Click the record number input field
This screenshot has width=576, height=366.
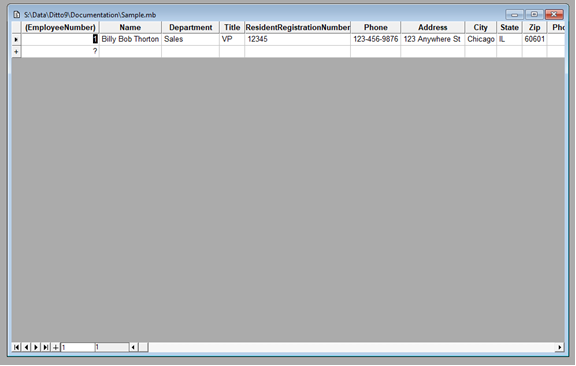click(x=78, y=347)
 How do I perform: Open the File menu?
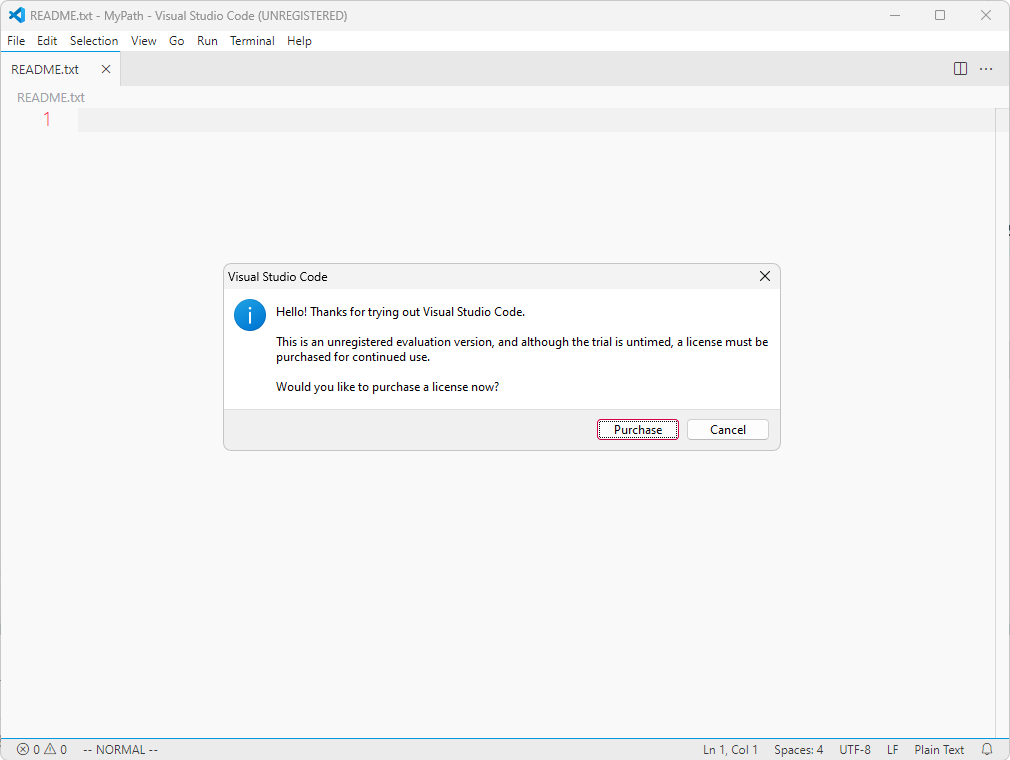pos(16,41)
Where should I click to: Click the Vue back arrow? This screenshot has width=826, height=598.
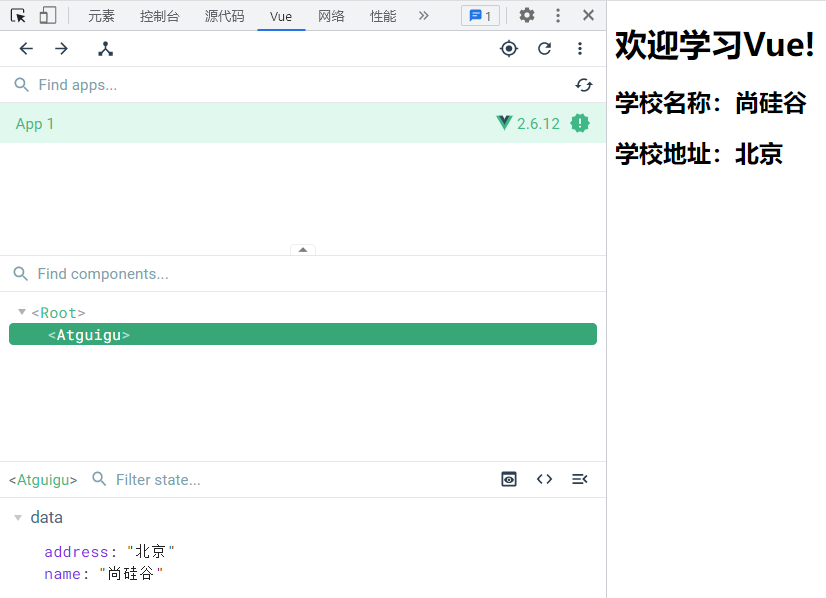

⁂

Starting at the line that holds "This screenshot has width=576, height=366.", retype every line through the end of the data, both ends included. Pictures stay out of the copy.

* RESPONSE AREA
This screenshot has width=576, height=366.
click(x=78, y=347)
 How do I perform: Open the File menu?
pos(16,41)
Where should I click to: Click the Vue back arrow? This screenshot has width=826, height=598.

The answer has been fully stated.